Jim Avett sits on the porch in front of the house packed with music and books. Now it’s just him and Susie and the chickens and the cows and a docile Doberman named Jesse.
“Scott,” he says, “you would show him something and he would say, ‘I got it, I got it,’ and he didn’t have it. But he said, ‘I got it.’ He’s the one who didn’t like to practice. Seth would practice. If you sat down to talk to him, because there was always a guitar laying out, he’d grab the guitar and he’d be playing while you were talking to him. I told Scott, whenever he wanted to quit playing guitar, and he wanted to quit taking lessons in piano, I said, ‘You’re not to a point where you can pick up the ball and run with it. You need more lessons.’ And he said he didn’t, and I’m not going to push him. It does me no good to push him. If he had decided that this is what he’s going to do, this is what he’s going to do. But I told him, ‘You’re going to pay the price, and it doesn’t do a daddy any good to say I told you so.’ That’s not why I’m a daddy. He came back around several years later and said, ‘I’m paying the price, I’m gonna go back and take some more lessons,’ and he did.”
No I told you so?
“Never,” Jim says.
“Never,” he says again.
“Might make me feel like I won. I’m not sure there’s any glory in winning. That’s not the reason you’re a parent. You’re a parent to pass it on.”
That pause again.
“The idea is to pass it on.”
Sarah George walked into Memorial Hall in Chapel Hill the first Sunday evening of November 2008. She had seen the Brothers for the first time at MerleFest in North Wilkesboro more than three years before when she wandered by one of the smaller stages and saw three young men in three-piece suits.
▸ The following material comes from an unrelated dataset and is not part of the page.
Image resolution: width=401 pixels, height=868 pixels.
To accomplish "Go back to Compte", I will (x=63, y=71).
Who, she wondered, were “these strange men dressed like they’re from the 19th century but playing this loud bluegrass-rock mix?” It was her parents’ beloved bluegrass, only made for her, and she fell in love. She saw them in Charlotte. She saw them in Greensboro. She saw them in Winston-Salem. Usually up close. At Memorial Hall, though, she was disappointed to see her seat was in the balcony, and her seat wasn’t the only disconnect she’d started to feel.
The Brothers had a new member. The expressive Joe Kwon played the cello. The chart-climbing Emotionalism of 2007 had followed the successes of The Robbinsville Sessions of 2006 and Mignonette of 2004. They had continued to tour pretty much nonstop, but no longer just in the Southeast, or even on the East Coast. They had been on Conan O’Brien’s show. And by the end of 2008, a transformative year, they had signed with Grammy-winning producer Rick Rubin, whose industry history included Metallica, Jay-Z, and Johnny Cash.
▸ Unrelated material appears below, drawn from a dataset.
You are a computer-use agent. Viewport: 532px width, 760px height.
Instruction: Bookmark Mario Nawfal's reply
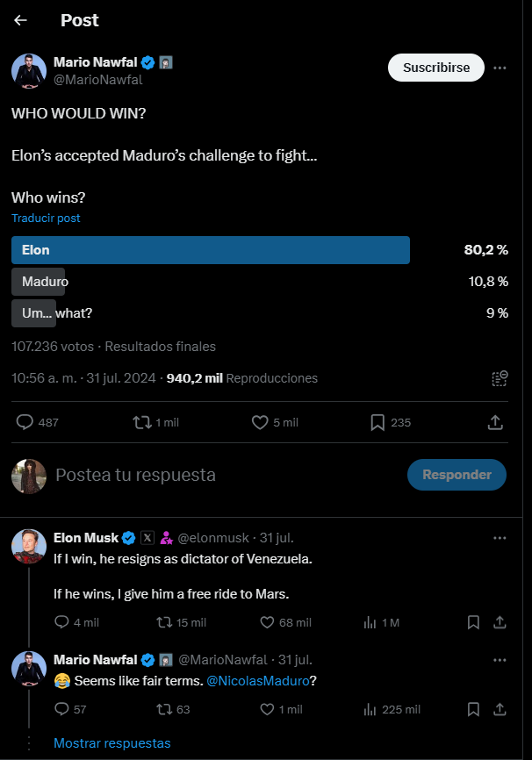click(473, 709)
The Avett Brothers were no longer this thrilling secret. Fans like Sarah George had to learn to share.
It was new, too, for the Brothers. They had lived in the stitches between the old and the new — “Why’d we have to change?” they asked in “Smoke In Our Lights” on A Carolina Jubilee — the constant cycle of connections, made, lost, made again, and with change comes questions, always.
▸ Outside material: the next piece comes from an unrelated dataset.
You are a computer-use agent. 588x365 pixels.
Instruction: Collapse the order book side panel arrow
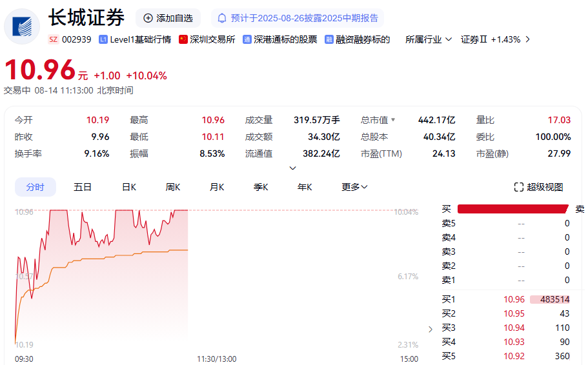431,330
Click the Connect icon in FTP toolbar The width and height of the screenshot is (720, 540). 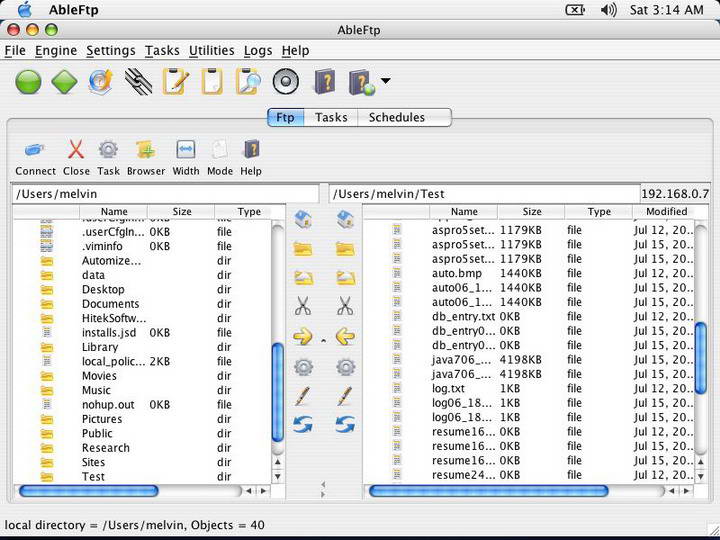35,150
Sarah George’s balcony seat turned out to be a perfect vantage point. She could see the answers. She could feel the energy, on the stage and in the crowd and in between the two, from the frantic, full-bodied finale of “Laundry Room” to the crowd-wide sing-along at the end of “Go to Sleep” — la la la la la la — to the softer, slower “Ballad of Love and Hate,” sung only by Seth. It’s a beautiful song about the only thing that matters. The stand-up bass was on its side on the stage, and the cello was, too. Scott sat down at the drums, not to play, just to get out of the way, looking weary but grateful. “Thanks for coming, y’all,” he said. The room was dark except for the light shining on Seth. He tuned his guitar and stepped toward the mic. Years later when asked about that show, Seth would talk about its “tender, fragile moments,” the kind that pass by too quickly, in such stark contrast to the hectic everyday jumble, and how at times during that song, during that rendition of “The Ballad of Love and Hate,” it felt to him on the stage like no one in the crowd even wanted to breathe.